La gente volvió a llamarlo cobarde y él también. Miguel se recluyó en casa de nuevo y sus paseos diarios se limitaron a ir cada domingo al cementerio. Mil veces pensó en quitarse la vida para reunirse con ella y mil veces fue incapaz de hacerlo, pero no por miedo a la muerte sino por miedo a que ella no le perdonase lo que él creía fue un acto de cobardía.
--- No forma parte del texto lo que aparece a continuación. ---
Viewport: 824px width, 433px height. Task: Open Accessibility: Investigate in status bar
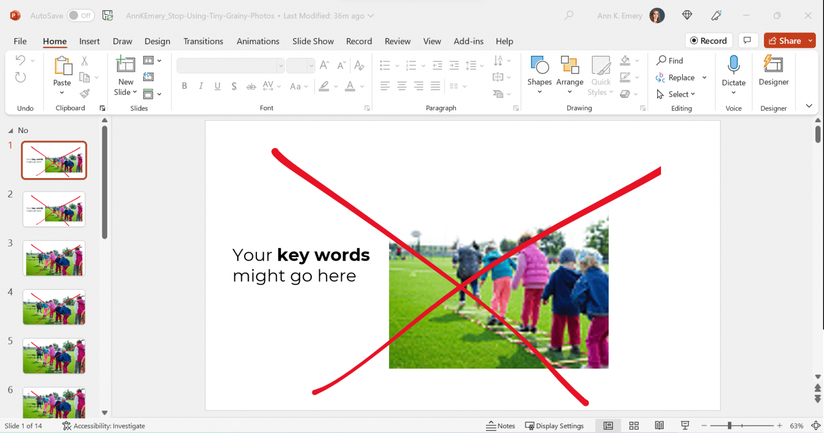104,425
Aquel domingo se dispuso a cumplir con su ritual, se echó una siesta, como cada tarde, pero se despertó agitado, sudoroso. Sentado en la cama a oscuras, intentó recordar, sin éxito, su sueño. Había sido agradable, recordaba con vaguedad haber visto la cara de Manuela, como tantas otras veces, pero no conseguía hilar la historia. La veía diciéndole algo, pero no podía recordarlo. Fue al levantar la persiana cuando algo transformó su cara, su rictus esbozó una especie de sonrisa y su corazón latió con fuerza. Esa luz, era esa luz, ese atardecer rojizo, inmenso, solo lo había visto una vez en su vida, y aunque fue muchos años atrás, lo recordaba como si hubiese sido ayer. Se vistió apresuradamente, cogió un macuto y metió una botella de vino y un par de copas, agarró la escopeta y sacando un cartucho de un cajón lo metió en su bolsillo y se dispuso a salir. De repente se detuvo y, vacilando unos instantes, metió mano al cajón y cogió dos cartuchos más, pero estos los metió en el cañón de la escopeta. Salió y enfiló el camino del cementerio. Al llegar a la altura del bar se detuvo un instante y sin apuntar demasiado, descerrajó los dos cartuchos contra las mesas de la terraza. Llegó justo a tiempo para terminar de ver el atardecer junto a ella. Se recostó en el muro, junto a su cruz blanca, llenó las copas de vino, le dejó una a ella y apuró la suya de un trago. Se empezaban a oír voces airadas acercándose. Cargó la escopeta de nuevo y metió el cañón en su boca sintiendo sabor del acero en su lengua; la pólvora recién detonada le provocó un poco de tos. Fue entonces cuando se le aclaró la mente y volvió a ver nítidamente la cara de Manuela y escuchó con toda claridad lo que le había dicho en su sueño: “Ven aquí, tonto, que yo te voy a quitar el miedo”.

Justo cuando los hombres entraban por la puerta del camposanto, volvió a colocar el arma en su boca y supo con toda seguridad que, esta vez sí, iba a encontrarse con ella.